The article is long and it's complicated. It's 6,870 words total. Holly Robinson Peete, an actress Mayer mentioned in the interview, called it on her blog "quite possibly one of the longest interviews ever published." Which isn't a fact (Playboy publishes an interview of that length every month), but it is a feeling. Articles are much shorter now. So are sentences. Who has time to read 6,870 words?

If you just thought to yourself, Not many people! you're correct.

Enter the blog post.
Short.
Concise.
Or shorter and more concise than other things people don't take time to read.

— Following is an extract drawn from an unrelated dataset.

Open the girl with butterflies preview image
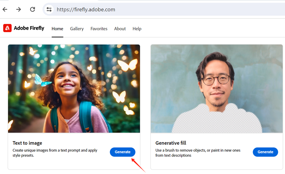 coord(74,88)
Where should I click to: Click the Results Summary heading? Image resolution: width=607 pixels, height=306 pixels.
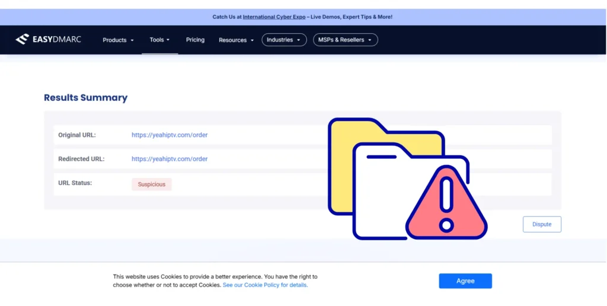tap(85, 98)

If you could go back and make "Split Screen Sadness" a better song, would you? Maybe. Maybe not. But you can't. You know what's nice about blogging? You can. Just ask Nikki Finke.

But you probably wouldn't make that mistake. Given your record of saying things that may offend people, you're not "batting well." Given your record of blogging, you're 1.000. As previously noted, your takedown of the celebrity paparazzi paraphernalia leech-economy complex was masterful. Your call-to-action against conspicuous media consumption was, in a word, inspired, plunging one of our writers into a bout of insecure paranoia. A good columnist can do this! This all goes without mentioning that everyone thinks you already work for us anyway.

Jobs in this media economy are scarce, Mr. Mayer. Your reputation and talent for producing excellent editorial web content—and demonstration of a natural ability for creative prose—can be combined for what we see as a mutually beneficial relationship: an ability for you to get your message out to a wider audience, control it, and grow creatively.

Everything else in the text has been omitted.